Last week I had written about the fact that I was getting this sort of unspoken sixth sense about my job situation undergoing a change. I would argue that I am not particularly prescient in such matters, but a change in how things functioned has already manifested itself twice in the last week.
In the first case, a project which I am on in which the project manager role has had for the responsibility for being the main point of contact, I was very politely informed that in the future, this responsibility would be transferring to an operational role. My place in this structure would be transforming into a more of a role of communication of information and finisher of the sorts of paperwork that make things happen (and, of course, no-one else really wants to ever do).
In the second case, a year long project which in theory was supposed to be close to a decision has suddenly been put back into play as, in the last week, new individuals are introduced into the process and new considerations need to be made - all for the good, I am sure, but quite upsetting the process that has been built up to this point based on those earlier assumptions.
Neither of things indicate any sort of "End Of The World" scenario of course: in both cases there is still a role to be played for my position, I still have work to do, and the prospect of any sort of personnel disruption has not been mentioned. At the same time, it is a noticeable change.
What it portends, I realized, is that we are undergoing yet another change of corporate culture.
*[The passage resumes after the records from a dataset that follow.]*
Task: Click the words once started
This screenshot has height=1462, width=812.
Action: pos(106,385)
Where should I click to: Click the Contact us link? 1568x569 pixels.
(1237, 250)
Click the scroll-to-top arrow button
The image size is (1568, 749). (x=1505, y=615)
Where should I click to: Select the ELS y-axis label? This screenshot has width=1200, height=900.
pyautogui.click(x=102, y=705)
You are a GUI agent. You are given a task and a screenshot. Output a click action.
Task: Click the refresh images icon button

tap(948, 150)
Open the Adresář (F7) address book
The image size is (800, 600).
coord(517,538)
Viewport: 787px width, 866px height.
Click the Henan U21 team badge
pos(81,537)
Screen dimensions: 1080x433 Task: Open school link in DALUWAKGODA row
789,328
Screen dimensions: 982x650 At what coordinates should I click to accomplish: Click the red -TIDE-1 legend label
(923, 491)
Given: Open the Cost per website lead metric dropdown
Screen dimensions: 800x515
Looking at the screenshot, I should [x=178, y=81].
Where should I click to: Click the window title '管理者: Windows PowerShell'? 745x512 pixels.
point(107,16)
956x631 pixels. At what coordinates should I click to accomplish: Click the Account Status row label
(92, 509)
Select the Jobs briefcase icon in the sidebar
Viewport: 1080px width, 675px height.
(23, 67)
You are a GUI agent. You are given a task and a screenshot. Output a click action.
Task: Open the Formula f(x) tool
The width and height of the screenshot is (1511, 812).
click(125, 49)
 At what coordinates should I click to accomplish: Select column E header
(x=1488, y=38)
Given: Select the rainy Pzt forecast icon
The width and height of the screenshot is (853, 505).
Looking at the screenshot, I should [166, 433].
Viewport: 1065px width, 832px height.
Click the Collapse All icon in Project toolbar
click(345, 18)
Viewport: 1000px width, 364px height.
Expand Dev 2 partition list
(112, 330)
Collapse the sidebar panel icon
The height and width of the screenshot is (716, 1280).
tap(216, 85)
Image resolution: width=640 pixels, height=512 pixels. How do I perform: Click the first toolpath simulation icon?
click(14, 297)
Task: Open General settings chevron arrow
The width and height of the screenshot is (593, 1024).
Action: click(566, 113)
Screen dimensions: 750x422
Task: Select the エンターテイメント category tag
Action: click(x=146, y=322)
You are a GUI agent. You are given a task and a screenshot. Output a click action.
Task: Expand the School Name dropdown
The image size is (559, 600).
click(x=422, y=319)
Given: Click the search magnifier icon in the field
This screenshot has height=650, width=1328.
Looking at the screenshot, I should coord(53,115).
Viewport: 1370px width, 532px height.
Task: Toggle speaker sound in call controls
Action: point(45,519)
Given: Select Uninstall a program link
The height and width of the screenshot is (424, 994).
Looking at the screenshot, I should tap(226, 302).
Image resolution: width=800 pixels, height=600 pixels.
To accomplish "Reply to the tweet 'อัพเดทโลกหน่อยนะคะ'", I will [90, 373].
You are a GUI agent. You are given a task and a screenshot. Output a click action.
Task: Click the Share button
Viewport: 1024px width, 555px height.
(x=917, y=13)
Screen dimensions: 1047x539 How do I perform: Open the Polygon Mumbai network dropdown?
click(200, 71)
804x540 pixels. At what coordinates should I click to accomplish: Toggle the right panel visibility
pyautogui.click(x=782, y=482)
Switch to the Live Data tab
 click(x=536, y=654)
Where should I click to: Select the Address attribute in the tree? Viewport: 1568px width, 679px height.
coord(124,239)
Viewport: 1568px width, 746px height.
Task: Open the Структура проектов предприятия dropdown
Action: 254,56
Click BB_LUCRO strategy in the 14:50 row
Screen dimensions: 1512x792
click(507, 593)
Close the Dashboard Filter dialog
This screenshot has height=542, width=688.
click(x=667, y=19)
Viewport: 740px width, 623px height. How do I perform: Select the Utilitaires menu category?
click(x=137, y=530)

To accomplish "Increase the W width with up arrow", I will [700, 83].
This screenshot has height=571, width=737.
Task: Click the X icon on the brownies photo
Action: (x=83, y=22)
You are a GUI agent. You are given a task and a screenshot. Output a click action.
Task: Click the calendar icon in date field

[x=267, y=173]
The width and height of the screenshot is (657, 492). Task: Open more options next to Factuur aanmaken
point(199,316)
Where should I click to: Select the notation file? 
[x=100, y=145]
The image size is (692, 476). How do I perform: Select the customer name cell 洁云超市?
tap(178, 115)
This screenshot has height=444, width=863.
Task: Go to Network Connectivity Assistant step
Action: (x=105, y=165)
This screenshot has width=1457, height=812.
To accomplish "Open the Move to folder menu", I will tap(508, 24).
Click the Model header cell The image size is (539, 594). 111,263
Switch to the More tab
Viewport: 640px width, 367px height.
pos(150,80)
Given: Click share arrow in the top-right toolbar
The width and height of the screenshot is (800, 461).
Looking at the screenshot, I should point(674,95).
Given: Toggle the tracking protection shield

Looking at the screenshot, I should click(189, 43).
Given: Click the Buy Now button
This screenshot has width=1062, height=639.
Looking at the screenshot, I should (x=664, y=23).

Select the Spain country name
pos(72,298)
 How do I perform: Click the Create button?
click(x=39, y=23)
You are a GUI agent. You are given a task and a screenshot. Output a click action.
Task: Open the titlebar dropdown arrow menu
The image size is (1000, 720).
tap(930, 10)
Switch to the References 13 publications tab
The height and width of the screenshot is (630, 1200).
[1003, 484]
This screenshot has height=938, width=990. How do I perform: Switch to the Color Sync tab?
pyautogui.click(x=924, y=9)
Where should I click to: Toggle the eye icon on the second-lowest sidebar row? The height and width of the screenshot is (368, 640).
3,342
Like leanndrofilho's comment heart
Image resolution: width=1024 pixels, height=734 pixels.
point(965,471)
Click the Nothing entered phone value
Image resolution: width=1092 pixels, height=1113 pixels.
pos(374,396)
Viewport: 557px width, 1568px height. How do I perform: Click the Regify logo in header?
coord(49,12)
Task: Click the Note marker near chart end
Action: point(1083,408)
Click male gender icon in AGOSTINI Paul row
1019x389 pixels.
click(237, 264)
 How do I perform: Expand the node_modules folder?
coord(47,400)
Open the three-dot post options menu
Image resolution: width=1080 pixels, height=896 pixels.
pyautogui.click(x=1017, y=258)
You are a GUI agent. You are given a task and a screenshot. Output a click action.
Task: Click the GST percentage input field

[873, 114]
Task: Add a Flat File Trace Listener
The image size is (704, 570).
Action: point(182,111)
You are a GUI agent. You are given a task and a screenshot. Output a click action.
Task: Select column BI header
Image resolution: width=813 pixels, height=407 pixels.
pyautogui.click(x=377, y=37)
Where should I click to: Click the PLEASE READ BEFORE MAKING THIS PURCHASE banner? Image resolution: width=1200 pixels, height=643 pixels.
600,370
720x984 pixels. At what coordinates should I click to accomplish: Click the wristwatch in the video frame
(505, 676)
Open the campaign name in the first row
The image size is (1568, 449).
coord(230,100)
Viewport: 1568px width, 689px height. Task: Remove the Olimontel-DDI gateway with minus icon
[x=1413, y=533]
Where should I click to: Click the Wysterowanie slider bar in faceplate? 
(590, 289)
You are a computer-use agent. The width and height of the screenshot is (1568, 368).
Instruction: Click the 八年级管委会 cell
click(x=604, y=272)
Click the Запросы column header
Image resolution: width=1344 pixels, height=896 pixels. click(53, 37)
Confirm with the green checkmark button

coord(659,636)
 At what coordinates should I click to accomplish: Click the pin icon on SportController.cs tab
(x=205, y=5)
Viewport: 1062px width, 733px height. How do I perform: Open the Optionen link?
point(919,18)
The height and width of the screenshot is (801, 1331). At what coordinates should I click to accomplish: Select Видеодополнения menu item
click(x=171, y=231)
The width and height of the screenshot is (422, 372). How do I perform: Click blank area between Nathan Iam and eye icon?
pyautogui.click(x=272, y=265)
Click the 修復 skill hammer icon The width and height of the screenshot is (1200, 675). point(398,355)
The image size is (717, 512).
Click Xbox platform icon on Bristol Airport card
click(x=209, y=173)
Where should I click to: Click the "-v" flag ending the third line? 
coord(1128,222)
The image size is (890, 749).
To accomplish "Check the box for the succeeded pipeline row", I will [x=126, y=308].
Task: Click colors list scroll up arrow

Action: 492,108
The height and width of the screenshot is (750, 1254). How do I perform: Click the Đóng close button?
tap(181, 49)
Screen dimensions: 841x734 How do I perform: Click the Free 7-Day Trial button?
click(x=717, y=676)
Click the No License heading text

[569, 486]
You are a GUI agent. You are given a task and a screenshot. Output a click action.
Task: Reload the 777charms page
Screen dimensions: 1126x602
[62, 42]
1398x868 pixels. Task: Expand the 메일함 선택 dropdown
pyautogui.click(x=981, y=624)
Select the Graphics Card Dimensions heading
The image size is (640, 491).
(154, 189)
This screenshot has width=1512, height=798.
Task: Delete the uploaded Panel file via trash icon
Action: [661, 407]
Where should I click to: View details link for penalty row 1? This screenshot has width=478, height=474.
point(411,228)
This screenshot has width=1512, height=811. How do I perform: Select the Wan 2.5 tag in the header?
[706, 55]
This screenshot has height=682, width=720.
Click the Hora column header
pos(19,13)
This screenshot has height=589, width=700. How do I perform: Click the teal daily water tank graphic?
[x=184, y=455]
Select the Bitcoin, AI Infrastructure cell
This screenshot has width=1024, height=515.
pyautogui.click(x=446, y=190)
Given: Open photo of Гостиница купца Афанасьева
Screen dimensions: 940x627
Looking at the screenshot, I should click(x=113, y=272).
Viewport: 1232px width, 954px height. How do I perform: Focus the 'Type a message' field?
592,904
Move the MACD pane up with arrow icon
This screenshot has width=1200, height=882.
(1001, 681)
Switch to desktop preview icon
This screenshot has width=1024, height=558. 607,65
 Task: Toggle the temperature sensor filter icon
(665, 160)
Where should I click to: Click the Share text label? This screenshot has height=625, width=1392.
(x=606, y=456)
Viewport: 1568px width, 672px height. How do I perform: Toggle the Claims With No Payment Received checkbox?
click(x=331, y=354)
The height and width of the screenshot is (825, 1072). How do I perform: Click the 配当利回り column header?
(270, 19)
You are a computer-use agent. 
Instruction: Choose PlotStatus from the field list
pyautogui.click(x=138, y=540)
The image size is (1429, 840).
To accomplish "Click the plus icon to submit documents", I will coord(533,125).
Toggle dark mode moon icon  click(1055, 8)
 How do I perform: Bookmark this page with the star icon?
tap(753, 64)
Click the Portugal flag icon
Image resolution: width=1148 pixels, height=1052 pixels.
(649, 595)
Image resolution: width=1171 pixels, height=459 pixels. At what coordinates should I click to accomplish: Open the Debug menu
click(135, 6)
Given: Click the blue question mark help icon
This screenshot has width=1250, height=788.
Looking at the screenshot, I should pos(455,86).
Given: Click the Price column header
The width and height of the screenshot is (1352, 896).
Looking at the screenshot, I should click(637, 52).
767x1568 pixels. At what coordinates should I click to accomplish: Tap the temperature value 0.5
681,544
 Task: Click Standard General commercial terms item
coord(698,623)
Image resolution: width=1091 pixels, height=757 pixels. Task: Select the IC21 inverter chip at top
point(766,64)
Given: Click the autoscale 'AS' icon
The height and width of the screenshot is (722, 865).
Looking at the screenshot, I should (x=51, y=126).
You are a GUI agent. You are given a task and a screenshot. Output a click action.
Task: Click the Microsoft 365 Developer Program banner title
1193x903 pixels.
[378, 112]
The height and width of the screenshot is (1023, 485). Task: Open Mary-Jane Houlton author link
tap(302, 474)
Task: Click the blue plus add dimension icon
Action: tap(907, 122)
Corporate culture change, if you have never lived through one in your past life, is the process by which a corporation not only changes what it believes but how it functions. Corporate cultures of larger companies can often be stronger simply because they have the weight of size (and often years of existence) on their side; corporate cultures of smaller companies can be fluid as they are still in the process of deciding what they want to be.
Over time, if a corporate culture is not firmly defined, it will begin to take on the shape and form of key leaders as they come into the company. If the key leaders share particular experiences, such as all working at larger companies or multiple leaders all having worked at a single large company, the new corporate culture can come to reflect those experiences. Which is not surprising, I suppose - after all, they are large because they are successful, and they were hired to drive success.
Still, it makes it awkward to live through it.
One of the biggest changes at my level as these processes continue - I have been through more than one - always seems to be the continual shrinking of responsibility and scope of action.
Again, it makes a sort of logical sense: as companies get larger, job roles become more specialized as more people are able to focus more intensely on particular areas. And as that focus comes, so comes the change in job responsibility and authority. The power to make decisions as changes as well and - no matter how much companies try to devolve it lower - it almost always seems to settle back up at the upper levels.
As a result, a position like mine continues to see its span lessen in terms of decision making and authority and increase in the areas of minute documentation execution and information transactions, often the sorts of things that need to be done but not by those setting policy and course.
In the end, of course, I suppose it makes little difference: I am still paid for my work and there seems to be corporate stability. At the same time, the fact that we never talk about these changes - they just happen - always leave one with a slightly concerned taste in one's mouth. There is nothing worse than be dependent on black boxes that sometimes seem to change expectations and proposed outcomes in midstream.